Cass. com., 14 octobre 2020, n° 18-23.965
COUR DE CASSATION
Arrêt
Cassation
PARTIES
Demandeur :
Callatin
Défendeur :
Serenade des Saveurs (EARL)
COMPOSITION DE LA JURIDICTION
Président :
Mme Mouillard
Rapporteur :
Mme Darbois
Avocat général :
Mme Beaudonnet
Avocat :
SCP Fabiani, Luc-Thaler et Pinatel
Faits et procédure
1. Selon l'arrêt attaqué (Fort-de-France, 11 septembre 2018), Mme Callatin, agissant pour le compte de la société Dousè Péyi en cours de formation, a déposé, le 25 avril 2011, auprès de l'Institut National de la Propriété Industrielle (l’INPI), la marque « Dousè Péyi » qui a été enregistrée sous le numéro 11 3 826 106 pour désigner des produits et services des classes 21, 24, 29, 30, 32, 33, 35, 38, 41, 43.
2. La société Sérénade des saveurs ayant déposé, le 5 janvier 2012 à l’INPI, la marque « Doucè Peyi » qui a été enregistrée sous le numéro 12 3 886 496 pour désigner des produits et services des classes 29, 31, 32 et 43, Mme Callatin l’a assignée en contrefaçon de marque et concurrence déloyale.

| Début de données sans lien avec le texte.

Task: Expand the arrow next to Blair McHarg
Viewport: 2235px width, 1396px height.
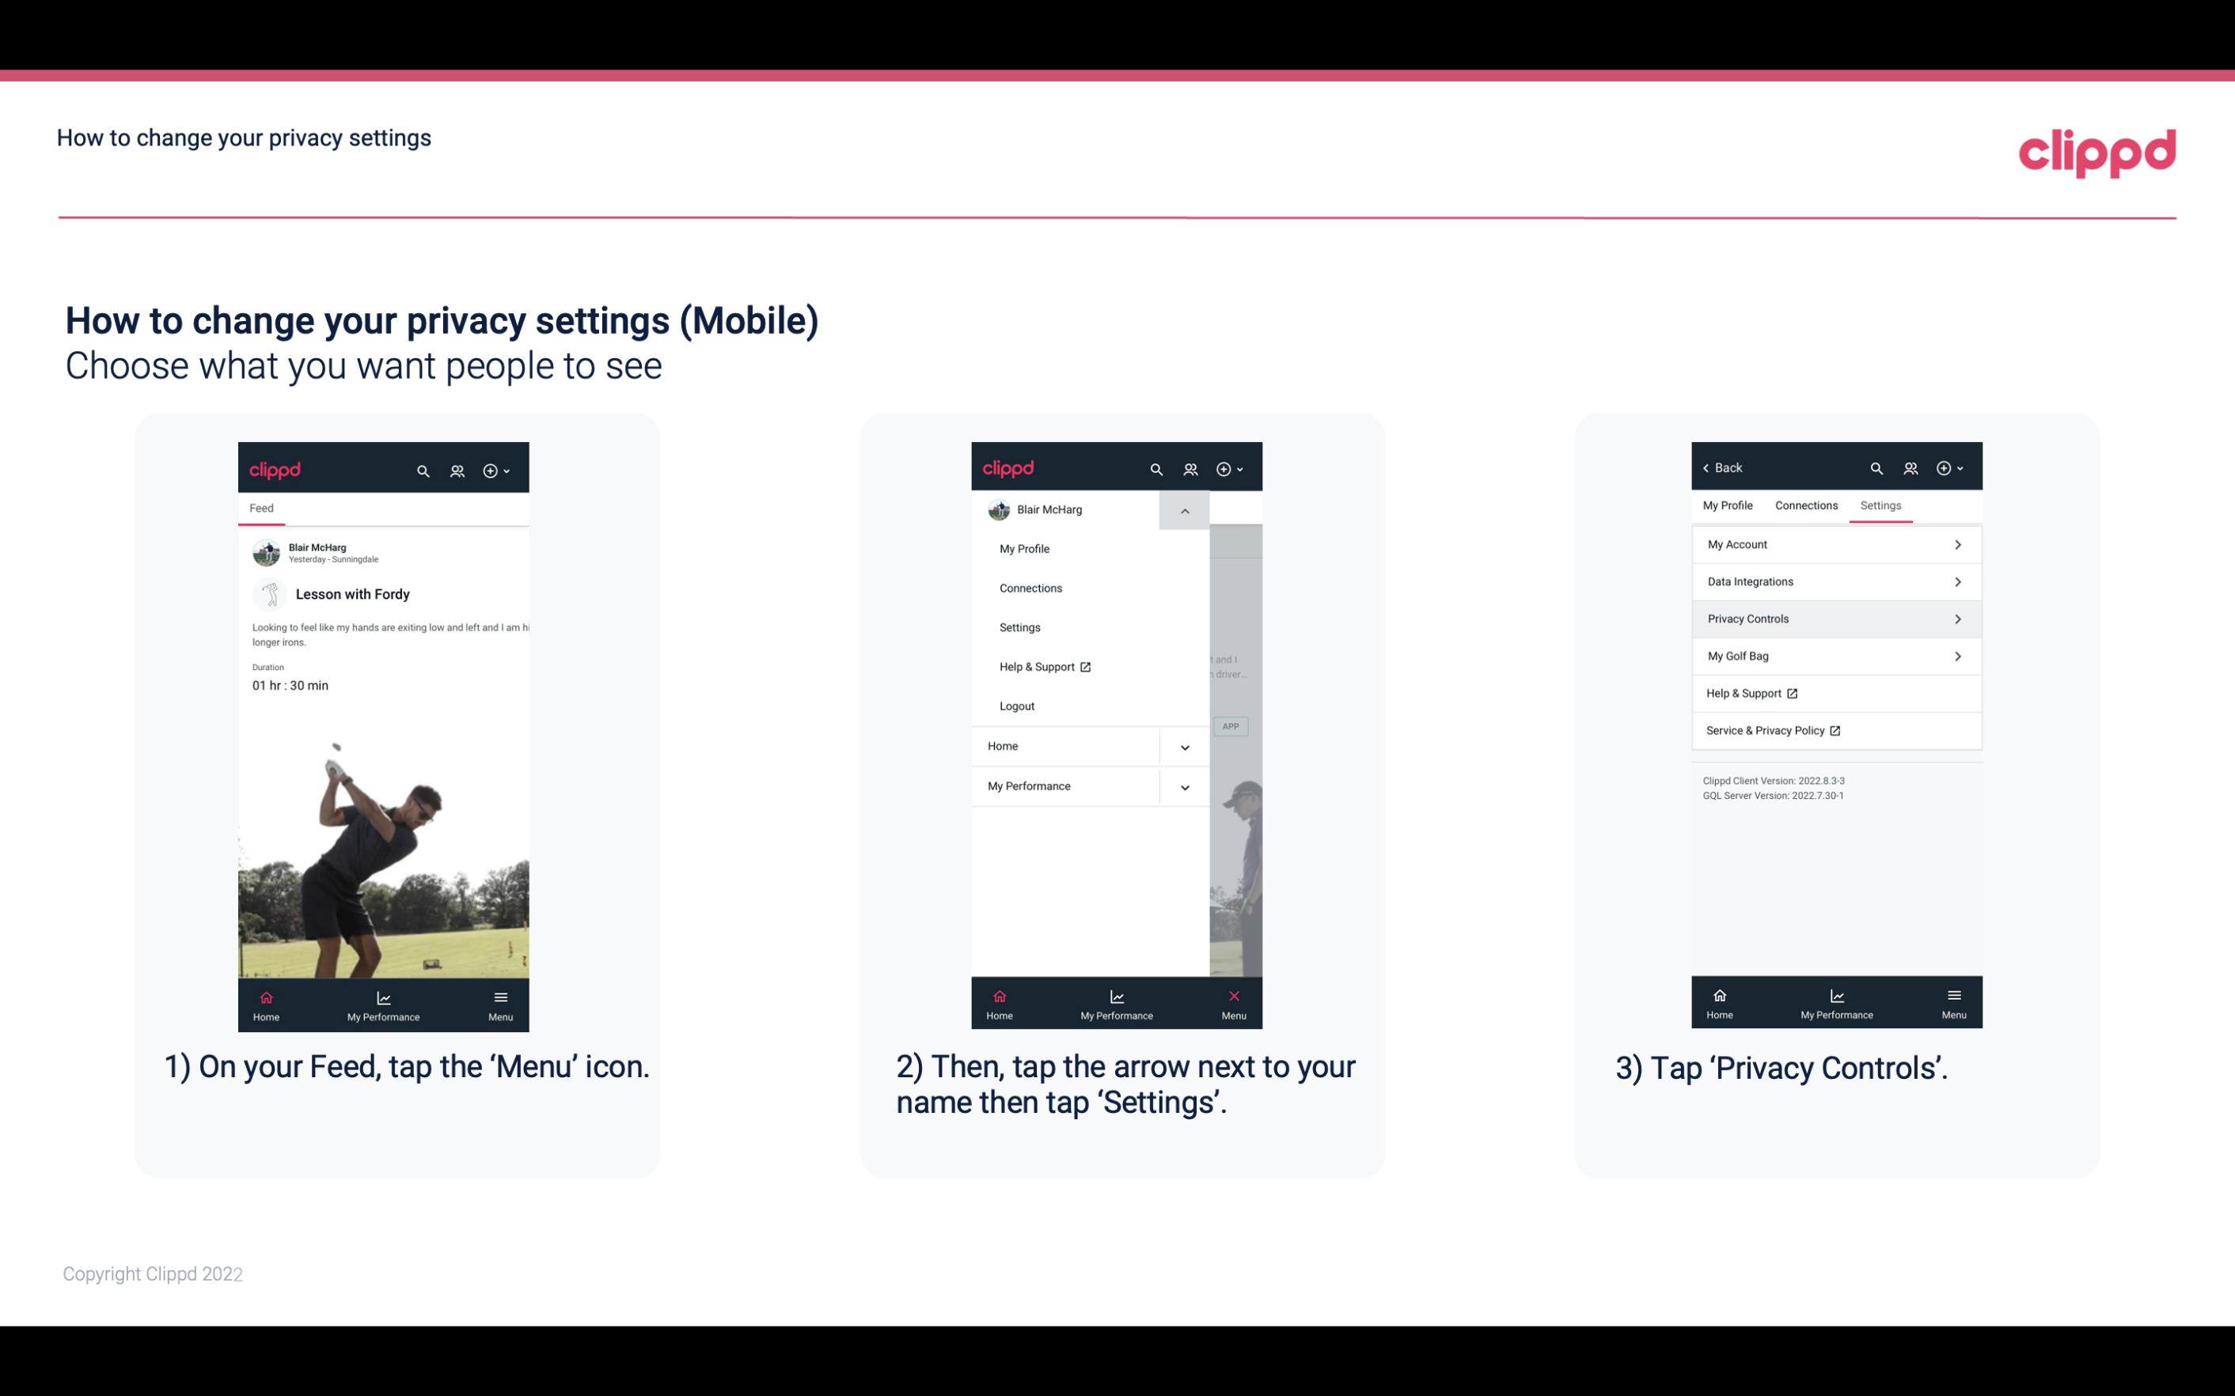Action: 1186,511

3. La société Sérénade des saveurs a soulevé une fin de non-recevoir, tirée du défaut d’intérêt à agir de Mme Callatin.
Examen du moyen unique
Sur le moyen, pris en sa première branche
Enoncé du moyen
4. Mme Callatin fait grief à l'arrêt de la déclarer irrecevable en son action en contrefaçon et en concurrence déloyale, alors « que l’action est ouverte à tous ceux qui ont un intérêt légitime au succès ou au rejet d’une prétention, sous réserve des cas dans lesquels la loi attribue le droit d’agir aux seules personnes qu’elle qualifie pour élever ou combattre une prétention, ou pour défendre un intérêt déterminé ; qu’en déclarant l’action de Mme Callatin irrecevable cependant que le dépôt de marque « Dousé Peyi » a été établi personnellement par Mme Callatin en qualité de signataire « déposant » dès le 25 avril 2011, ce dont il résultait qu’elle disposait d’un intérêt personnel à agir à l’encontre de la société Sérénade des saveurs qui s’est déloyalement appropriée cette marque en procédant à son dépôt sous une dénomination identique le 5 janvier 2012, la cour d’appel a violé l’article 31 du code de procédure civile. »
Réponse de la Cour
Vu l’article 31 du code de procédure civile :
5. Il résulte de ce texte que l’action est ouverte à tous ceux qui ont un intérêt légitime au succès ou au rejet d’une prétention, sous réserve des cas dans lesquels la loi attribue le droit d’agir aux seules personnes qu’elle qualifie pour élever ou combattre une prétention, ou pour défendre un intérêt déterminé.
6. Pour déclarer Mme Callatin irrecevable en son action, l’arrêt retient que la marque « Dousè Péyi » a été déposée par Mme Callatin, agissant pour le compte de la société Dousè Péyi en cours de formation, que, cependant, cette société n'a pas été constituée, Mme Callatin ayant en définitive choisi d'exercer son activité de pâtisserie à titre individuel, et que, par conséquent, Mme Callatin ne peut revendiquer la propriété de la marque « Dousè Péyi » à titre personnel sans avoir fait modifier la mention au registre national des marques.
7. En statuant ainsi, alors que la société Dousè Péyi n’ayant pas été constituée et n’ayant pas repris les engagements souscrits par Mme Callatin, celle-ci n’avait jamais cessé d’être propriétaire de la marque qu’elle avait déposée, ce qui lui conférait un intérêt à agir en contrefaçon de ladite marque et pour actes de concurrence déloyale connexes, la cour d’appel a violé le texte susvisé.
PAR CES MOTIFS, et sans qu’il y ait lieu de statuer sur le dernier grief, la Cour :
CASSE ET ANNULE, en toutes ses dispositions, l'arrêt rendu le 11 septembre 2018, entre les parties, par la cour d'appel de Fort-de-France ;
Remet l'affaire et les parties dans l'état où elles se trouvaient avant cet arrêt et les renvoie devant la cour d'appel de Fort-de-France autrement composée ;
Condamne la société Sérénade des saveurs aux dépens ; En application de l'article 700 du code de procédure civile, condamne la société Sérénade des saveurs à payer à Mme Callatin la somme de 3 000 euros ;
Dit que sur les diligences du procureur général près la Cour de cassation, le présent arrêt sera transmis pour être transcrit en marge ou à la suite de l'arrêt cassé.